Support for Michael Lowry remains steadfast in Tipperary heartland
Few dissenting voices in Independent TD’s stronghold following court conviction
You’d be hard pressed to find anyone in Michael Lowry’s political heartland of north Tipperary willing to condemn the TD in light of his conviction and sentencing at the Circuit Criminal Court this week.
But they exist and do express themselves – but generally quietly, and then in some instances only to beat a hasty retreat.
“You’d better talk to this woman,” said a man in Thurles Shopping Centre when approached for comment, “she’s a strong supporter”.
But all his companion would say was “Super man, super man” as she hurried off back to work after lunch.
However, the man lingered but was only willing to chat off the record.
“I wouldn’t have time for him,” said the man, leaning in close so as not to be overheard. “He’s a convicted criminal. Sure, look at Moriarty – I’d believe a judge before I’d believe [Lowry].”
Sisters Teresa and Bridget Reilly sat chatting on a bench nearby.
“I think he was treated unfairly because he’s a politician,” said Bridget.
“Yeah,” said Teresa, “but if he did something wrong he has to pay the price as well as any other Joe Soap would.”
“Yeah, true,” said Bridget, on reflection.
Lowry and his company Garuda were fined a total of €25,000 on Tuesday for tax offences, a sentence hailed by the Independent TD as vindication by a court, which he likened to the non-jury Special Criminal Court used to try alleged subversives and gangland figures.
He said he should have been tried “locally” – meaning in Tipperary.
Had that happened, it is possible a jury would not have convicted him because, despite some people having reservations, his support base appears as strong as ever in the county.
Lowry has represented Tipperary in the Dáil since 1987, first for Fine Gael and then, since the 1997 general election in which he topped the poll, as an independent TD.
In 1997, the McCracken tribunal branded him a tax evader, arising from his relationship with Ben Dunne. In 2007, he and Garuda made a settlement with the Revenue totalling €1.4 million.
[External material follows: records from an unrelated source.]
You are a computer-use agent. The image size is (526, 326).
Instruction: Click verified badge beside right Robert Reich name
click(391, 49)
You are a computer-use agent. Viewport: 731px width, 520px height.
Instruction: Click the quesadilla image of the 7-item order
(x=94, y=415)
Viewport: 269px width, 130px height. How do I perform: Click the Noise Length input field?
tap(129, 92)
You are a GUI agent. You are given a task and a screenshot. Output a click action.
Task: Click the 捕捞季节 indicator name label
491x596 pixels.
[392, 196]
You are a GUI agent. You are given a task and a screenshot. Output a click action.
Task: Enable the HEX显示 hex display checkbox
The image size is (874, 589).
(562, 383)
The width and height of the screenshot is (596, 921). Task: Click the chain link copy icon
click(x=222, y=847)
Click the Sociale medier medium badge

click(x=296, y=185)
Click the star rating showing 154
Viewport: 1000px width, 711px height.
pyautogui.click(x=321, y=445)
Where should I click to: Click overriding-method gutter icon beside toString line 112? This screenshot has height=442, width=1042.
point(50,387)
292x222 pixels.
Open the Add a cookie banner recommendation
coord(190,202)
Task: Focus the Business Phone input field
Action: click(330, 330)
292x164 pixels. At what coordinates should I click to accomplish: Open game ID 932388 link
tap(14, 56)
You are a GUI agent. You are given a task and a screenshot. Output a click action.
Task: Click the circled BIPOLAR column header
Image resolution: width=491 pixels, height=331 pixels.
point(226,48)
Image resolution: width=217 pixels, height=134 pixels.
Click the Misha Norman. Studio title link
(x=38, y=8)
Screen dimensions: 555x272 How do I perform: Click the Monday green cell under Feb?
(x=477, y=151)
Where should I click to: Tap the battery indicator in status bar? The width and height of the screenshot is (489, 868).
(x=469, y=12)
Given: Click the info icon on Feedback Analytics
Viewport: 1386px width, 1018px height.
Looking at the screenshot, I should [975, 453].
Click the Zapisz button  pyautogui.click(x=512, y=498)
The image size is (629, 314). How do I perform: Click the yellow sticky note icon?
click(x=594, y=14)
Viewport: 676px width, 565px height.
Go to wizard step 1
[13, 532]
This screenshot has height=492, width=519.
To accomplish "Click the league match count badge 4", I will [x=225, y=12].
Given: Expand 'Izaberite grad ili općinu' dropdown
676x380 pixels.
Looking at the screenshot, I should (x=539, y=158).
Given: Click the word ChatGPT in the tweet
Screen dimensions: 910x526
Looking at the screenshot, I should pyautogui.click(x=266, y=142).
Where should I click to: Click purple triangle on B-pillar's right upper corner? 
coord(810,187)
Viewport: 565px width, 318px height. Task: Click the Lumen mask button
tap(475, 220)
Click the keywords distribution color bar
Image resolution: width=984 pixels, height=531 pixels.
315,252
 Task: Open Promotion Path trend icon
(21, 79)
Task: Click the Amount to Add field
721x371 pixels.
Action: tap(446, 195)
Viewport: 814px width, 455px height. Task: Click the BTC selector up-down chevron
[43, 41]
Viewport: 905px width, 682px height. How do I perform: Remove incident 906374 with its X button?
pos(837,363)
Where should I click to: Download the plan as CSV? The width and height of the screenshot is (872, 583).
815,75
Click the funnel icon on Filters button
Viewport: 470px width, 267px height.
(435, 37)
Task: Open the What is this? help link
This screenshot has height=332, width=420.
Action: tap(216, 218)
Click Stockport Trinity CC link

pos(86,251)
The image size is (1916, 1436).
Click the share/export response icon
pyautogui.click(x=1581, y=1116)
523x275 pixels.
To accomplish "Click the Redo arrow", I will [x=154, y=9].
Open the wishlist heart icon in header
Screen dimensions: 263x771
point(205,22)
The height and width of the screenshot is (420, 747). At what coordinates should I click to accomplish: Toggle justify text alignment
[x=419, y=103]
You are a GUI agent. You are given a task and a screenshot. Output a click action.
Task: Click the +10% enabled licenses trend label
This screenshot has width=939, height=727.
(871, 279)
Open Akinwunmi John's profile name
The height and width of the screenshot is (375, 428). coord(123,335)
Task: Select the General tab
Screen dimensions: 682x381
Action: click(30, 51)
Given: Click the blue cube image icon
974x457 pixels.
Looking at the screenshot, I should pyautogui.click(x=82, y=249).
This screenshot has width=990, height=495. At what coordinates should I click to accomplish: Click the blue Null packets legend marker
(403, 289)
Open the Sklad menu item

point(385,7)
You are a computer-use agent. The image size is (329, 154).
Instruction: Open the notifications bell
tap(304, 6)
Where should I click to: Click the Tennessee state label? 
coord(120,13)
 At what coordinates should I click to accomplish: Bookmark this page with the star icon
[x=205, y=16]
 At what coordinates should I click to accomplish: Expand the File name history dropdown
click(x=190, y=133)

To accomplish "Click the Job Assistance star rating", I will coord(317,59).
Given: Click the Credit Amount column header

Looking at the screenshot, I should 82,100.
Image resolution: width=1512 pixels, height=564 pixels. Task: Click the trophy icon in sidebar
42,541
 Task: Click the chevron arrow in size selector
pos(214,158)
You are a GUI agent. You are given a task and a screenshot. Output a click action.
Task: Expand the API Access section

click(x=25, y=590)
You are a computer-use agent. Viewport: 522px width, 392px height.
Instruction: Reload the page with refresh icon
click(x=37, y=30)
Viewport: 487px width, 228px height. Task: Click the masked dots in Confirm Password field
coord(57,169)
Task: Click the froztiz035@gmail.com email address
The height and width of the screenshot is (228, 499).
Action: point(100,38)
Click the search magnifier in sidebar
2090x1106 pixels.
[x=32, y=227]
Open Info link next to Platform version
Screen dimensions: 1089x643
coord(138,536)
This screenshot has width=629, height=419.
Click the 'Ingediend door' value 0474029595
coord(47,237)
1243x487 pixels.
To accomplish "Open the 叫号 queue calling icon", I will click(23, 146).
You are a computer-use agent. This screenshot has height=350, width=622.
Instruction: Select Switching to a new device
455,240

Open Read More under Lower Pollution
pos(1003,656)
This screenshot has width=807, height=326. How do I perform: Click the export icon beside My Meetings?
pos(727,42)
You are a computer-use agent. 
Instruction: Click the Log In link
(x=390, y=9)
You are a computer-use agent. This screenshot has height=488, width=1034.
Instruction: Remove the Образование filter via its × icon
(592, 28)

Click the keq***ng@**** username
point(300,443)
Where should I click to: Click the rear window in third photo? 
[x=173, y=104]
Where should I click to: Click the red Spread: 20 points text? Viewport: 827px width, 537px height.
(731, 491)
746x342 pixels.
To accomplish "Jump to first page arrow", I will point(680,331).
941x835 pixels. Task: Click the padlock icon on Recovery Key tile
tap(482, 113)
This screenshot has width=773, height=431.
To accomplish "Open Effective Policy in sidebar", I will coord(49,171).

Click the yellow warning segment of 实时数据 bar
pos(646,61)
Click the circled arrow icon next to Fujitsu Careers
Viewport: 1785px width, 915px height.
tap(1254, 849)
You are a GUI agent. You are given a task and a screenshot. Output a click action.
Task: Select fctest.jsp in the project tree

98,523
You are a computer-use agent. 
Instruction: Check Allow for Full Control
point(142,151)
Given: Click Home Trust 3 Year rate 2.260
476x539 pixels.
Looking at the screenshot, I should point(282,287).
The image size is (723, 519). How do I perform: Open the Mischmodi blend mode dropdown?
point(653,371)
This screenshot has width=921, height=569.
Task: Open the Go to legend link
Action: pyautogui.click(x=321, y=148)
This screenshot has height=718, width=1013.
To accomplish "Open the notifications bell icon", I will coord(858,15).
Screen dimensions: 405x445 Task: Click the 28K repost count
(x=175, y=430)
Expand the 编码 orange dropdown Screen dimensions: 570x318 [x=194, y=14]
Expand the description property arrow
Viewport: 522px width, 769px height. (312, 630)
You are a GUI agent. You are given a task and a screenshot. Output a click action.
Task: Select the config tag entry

Lowry also denied having an offshore bank account – only to be revealed as having one.
In 2011, the Moriarty tribunal found that as minister for communications, Lowry had given “substantive information to Denis O’Brien, of significant value and assistance” to him in securing the State’s second mobile phone licence. The TD and the businessman have always rejected the finding.
Tipperary people aren’t blinded but he’s not the criminal that he’s made out to be
Lowry’s local roots run deep and his connections across the community, particularly through the GAA, are strong.
The hotel is characterised by many people in Thurles as Lowry’s second home and he hosts events there for local causes. He is also behind the Holycross Music Festival in July, proceeds from which go to local GAA clubs.
This engagement with the community and his efforts to assist individuals dealing with officialdom, over matters such as housing or medical cards, has created a bedrock support.
“You’ve got to be proven guilty,” said Halley. “People are all too quick to convict him for the kind of mistake any business owner could make. It’s relatively minor what he’s done. Tipperary people aren’t blinded but he’s not the criminal that he’s made out to be.”
Thurles’ Liberty Square looked well, if not exactly bursting with riches, in Wednesday’s searing heat. But the town has lost numerous big employers over the years such as the sugar beet processing factory and Erin Foods, as well as several other food firms, and haulage and distribution companies.
However, Lowry seems fireproof from any electoral backlash over any decline in the town’s fortunes.
“People look at Semple Stadium and see Michael Lowry Stadium,” offers Margaret Young, a Siptu official in nearby Nenagh. “When people can’t get something done, he seems to have that magic touch that he can,” she says adding that he is “a people’s person [and] approachable”.
“It’s a sad reflection on this country,” chips in John Kane, a retired union representative. “He’s symptomatic of a malaise.”
Following his conviction, a slew of supporters also took to the TD’s Facebook page to congratulate him – a reaction critics maintain is an orchestrated response aimed at blurring the reality of the jury’s decision and the sentence.
The man with no name in Thurles Shopping Centre, despite not liking Lowry, recognises his talents.
“He could have become taoiseach,” he says. “He could have been a great taoiseach but he just took the wrong road . . . Now, don’t print my name and here, you better not say ‘convicted criminal’ either.”